-- Your objective --
Your answer should be exactly the lines from the one that contains "1553x1010 pixels." through the final line of the entries below, and nothing else.

-- Exercise material --
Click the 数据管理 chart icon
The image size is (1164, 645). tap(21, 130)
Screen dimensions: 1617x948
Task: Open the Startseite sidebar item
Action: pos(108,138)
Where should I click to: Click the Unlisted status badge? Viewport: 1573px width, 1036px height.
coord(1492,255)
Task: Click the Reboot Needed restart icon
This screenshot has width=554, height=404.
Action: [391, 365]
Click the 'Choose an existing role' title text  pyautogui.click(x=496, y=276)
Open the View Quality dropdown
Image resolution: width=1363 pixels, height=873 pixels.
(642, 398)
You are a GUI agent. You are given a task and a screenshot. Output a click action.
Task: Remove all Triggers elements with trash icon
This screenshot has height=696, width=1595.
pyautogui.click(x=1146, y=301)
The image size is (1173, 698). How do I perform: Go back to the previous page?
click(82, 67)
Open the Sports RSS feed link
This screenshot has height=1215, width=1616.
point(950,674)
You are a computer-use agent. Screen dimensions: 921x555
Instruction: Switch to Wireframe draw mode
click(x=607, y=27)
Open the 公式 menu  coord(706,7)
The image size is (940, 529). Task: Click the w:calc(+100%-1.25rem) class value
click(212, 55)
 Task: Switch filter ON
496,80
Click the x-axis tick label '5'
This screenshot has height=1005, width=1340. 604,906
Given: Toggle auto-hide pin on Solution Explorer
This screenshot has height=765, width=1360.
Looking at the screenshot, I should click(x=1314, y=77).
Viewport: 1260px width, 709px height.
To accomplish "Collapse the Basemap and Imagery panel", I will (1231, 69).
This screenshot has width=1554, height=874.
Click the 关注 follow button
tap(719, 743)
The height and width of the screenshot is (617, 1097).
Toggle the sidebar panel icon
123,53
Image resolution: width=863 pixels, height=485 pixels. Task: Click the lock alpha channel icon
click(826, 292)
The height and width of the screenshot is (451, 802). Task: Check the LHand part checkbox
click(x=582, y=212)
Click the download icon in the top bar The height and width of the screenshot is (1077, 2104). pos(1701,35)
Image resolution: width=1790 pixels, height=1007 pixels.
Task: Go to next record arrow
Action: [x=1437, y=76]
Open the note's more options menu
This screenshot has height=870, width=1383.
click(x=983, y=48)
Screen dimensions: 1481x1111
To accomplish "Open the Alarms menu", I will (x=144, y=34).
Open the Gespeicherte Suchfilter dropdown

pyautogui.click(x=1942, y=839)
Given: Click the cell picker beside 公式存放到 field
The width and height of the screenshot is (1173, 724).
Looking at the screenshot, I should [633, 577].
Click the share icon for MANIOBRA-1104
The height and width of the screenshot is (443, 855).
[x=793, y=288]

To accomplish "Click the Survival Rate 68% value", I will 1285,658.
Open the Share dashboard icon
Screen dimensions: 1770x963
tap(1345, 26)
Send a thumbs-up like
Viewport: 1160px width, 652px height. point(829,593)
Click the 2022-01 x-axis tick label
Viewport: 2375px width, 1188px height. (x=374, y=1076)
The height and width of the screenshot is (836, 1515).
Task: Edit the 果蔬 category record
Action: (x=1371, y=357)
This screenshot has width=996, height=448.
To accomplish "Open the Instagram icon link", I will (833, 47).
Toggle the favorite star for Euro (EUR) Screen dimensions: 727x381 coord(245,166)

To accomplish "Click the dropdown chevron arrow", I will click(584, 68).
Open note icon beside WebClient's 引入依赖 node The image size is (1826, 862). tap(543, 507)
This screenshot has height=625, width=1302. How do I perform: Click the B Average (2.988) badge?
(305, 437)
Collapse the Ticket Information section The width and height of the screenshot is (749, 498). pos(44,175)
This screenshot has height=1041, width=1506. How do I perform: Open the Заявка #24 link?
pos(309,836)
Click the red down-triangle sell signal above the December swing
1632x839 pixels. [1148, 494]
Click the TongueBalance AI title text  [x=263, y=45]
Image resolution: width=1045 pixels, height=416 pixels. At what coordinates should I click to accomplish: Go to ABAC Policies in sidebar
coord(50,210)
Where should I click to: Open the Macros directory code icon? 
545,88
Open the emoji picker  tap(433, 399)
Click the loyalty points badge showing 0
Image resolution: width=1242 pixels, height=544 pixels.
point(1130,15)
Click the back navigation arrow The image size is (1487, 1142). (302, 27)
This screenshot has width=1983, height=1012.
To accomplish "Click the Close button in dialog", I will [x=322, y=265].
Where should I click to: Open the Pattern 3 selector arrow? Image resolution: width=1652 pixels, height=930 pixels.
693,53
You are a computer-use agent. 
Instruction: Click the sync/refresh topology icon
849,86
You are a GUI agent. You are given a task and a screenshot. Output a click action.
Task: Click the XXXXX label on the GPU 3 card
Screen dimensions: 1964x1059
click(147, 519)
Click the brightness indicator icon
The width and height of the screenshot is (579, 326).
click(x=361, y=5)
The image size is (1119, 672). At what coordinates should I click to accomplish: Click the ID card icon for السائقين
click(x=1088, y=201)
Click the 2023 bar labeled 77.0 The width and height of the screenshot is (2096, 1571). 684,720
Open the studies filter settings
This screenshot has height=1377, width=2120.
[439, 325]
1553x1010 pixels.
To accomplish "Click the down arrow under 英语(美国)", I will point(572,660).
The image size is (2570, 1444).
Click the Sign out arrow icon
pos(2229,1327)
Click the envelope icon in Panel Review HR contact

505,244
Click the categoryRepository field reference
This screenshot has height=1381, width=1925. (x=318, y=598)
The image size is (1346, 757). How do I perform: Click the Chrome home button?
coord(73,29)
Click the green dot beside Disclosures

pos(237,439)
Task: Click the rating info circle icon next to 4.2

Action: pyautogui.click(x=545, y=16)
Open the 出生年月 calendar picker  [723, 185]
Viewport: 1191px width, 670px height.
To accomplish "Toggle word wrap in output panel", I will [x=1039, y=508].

-- Response below --
1553x1010 pixels.
To accomplish "Click the down arrow under 英语(美国)", I will point(572,660).
The image size is (2570, 1444).
Click the Sign out arrow icon
pos(2229,1327)
Click the envelope icon in Panel Review HR contact

505,244
Click the categoryRepository field reference
This screenshot has height=1381, width=1925. (x=318, y=598)
The image size is (1346, 757). How do I perform: Click the Chrome home button?
coord(73,29)
Click the green dot beside Disclosures

pos(237,439)
Task: Click the rating info circle icon next to 4.2

Action: pyautogui.click(x=545, y=16)
Open the 出生年月 calendar picker  [723, 185]
Viewport: 1191px width, 670px height.
To accomplish "Toggle word wrap in output panel", I will [x=1039, y=508].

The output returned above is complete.